舞台の印象をより的確により豊かに記せますよう・・・

ぼっくすおふぃす・プロデュースVol.26『雪の果』

2019-04-21 | 舞台

*神品正子作・演出(1) 公式サイトはこちら 下北沢/シアター711 21日終了
 二二六事件が勃発した岡田首相官邸の日本間を舞台に、「だんなさま」である岡田啓介(猪又太一)を守り抜こうとするふたりの女中秋本サク(松岡洋子)、府川キヌ(石田廸子)と、秘書官の福田耕(永野和宏)、迫水(佐々木一樹)憲兵(佐々木二役)と、事件を起こした側の一等兵(音野暁)の攻防と意外な交わりを描きながら、80年以上も前の事件が今の日本に落とす影を炙りだす。

 日本間の押し入れに匿った岡田首相を、弔問客の出入りに紛れて脱出させたことは、ドキュメンタリーなどで知ってはいたが、こうして劇化されたものを見るのは初めてであり、この日本で同じ日本人同士による生き死にを賭けた攻防があったこと、もしこの作戦が失敗していたら、果たしてその後の日本はどうなっていたのかなど、心をかき乱されるような臨場感があった。

 岡田家にキヌが奉公に入った日から事件まで、どの程度の日にちの経過があるのかを知りたかったことと、舞台上部に日にちと時刻を映写して時間の経過を示しているが、映写と舞台が明転するタイミングがぎくしゃくすること、空襲の爆音はまだしも、玉音放送を聞かせて敗戦を示す方法は、劇作家の手腕を以てしてもう一工夫、冒頭と同じくキヌがおそらく焼け野原となった町を見やりながら「東京」とつぶやく終幕に、何かもうひと息、舞台を引き上げることができたのではないか。

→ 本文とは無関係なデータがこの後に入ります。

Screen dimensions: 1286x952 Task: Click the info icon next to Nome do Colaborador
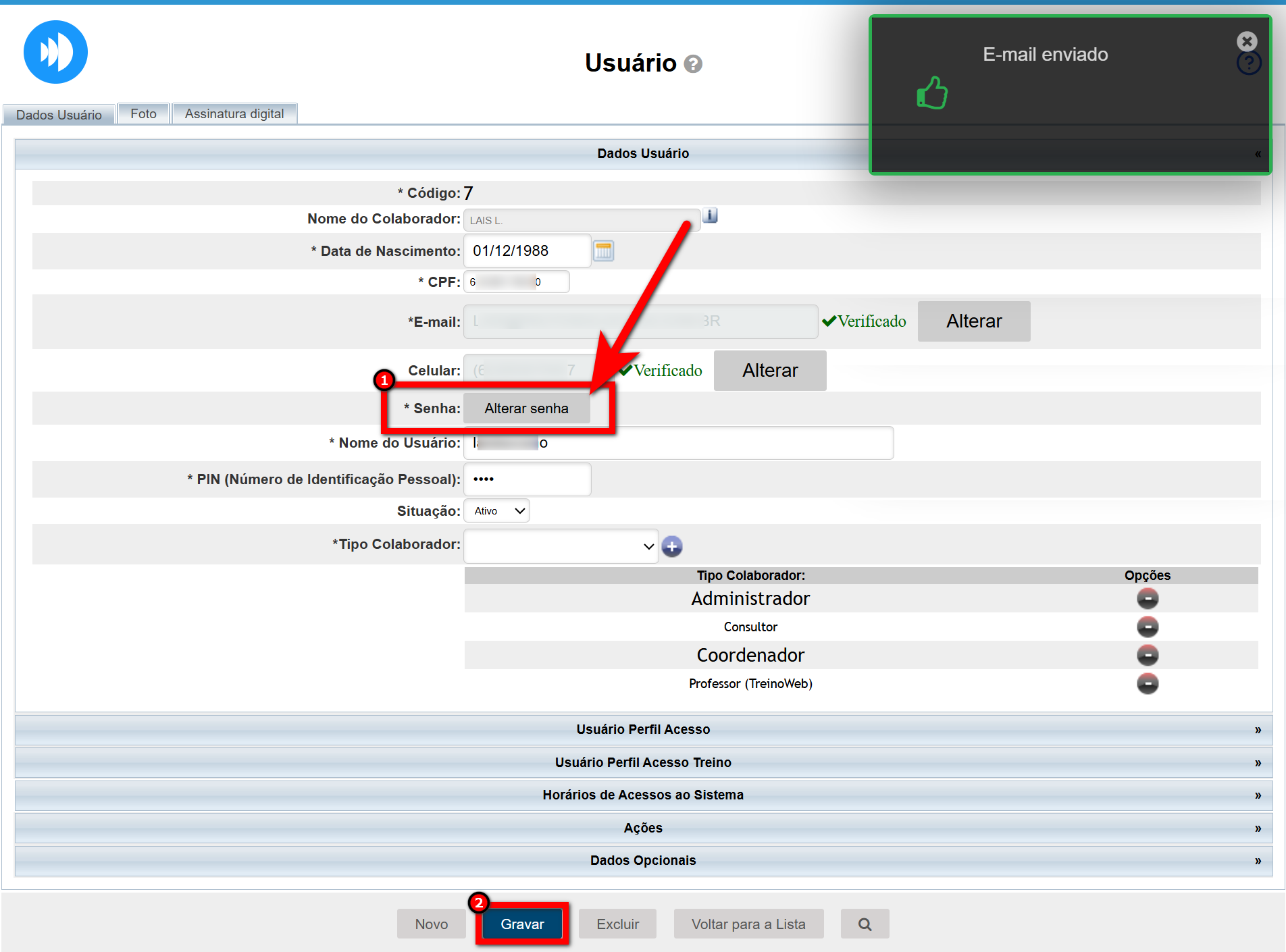(x=710, y=216)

 キヌが一等兵に疑問と怒りをぶつけるあたり、事件後、収監された彼と迫水が面会する場面は見ごたえがある。首相の顔を知らず、別人を狙撃してしまうなど今なら考えられないが、「大義名分を見失った今、死ぬのが怖い」と慟哭する一等兵はあまりに痛ましく、また岡田首相の身代わりになってしまった秘書官であり、妹婿の松尾伝蔵とその家族の胸の内は想像もつかず、何が正しかったのか、別の道、方法はなかったのかとやり切れない思いになる。幸せになりたい、幸せな国にしたいという願いは同じはずなのに。

 二・二六事件に関する書籍や映像作品は枚挙にいとまがないが、今日の『雪の果』は、地道にこつこつと作品を発表するぼっくすおふぃす、神品正子の活動の姿勢が映し出され、当時の人々の体温や息づかいが伝わる佳品であった。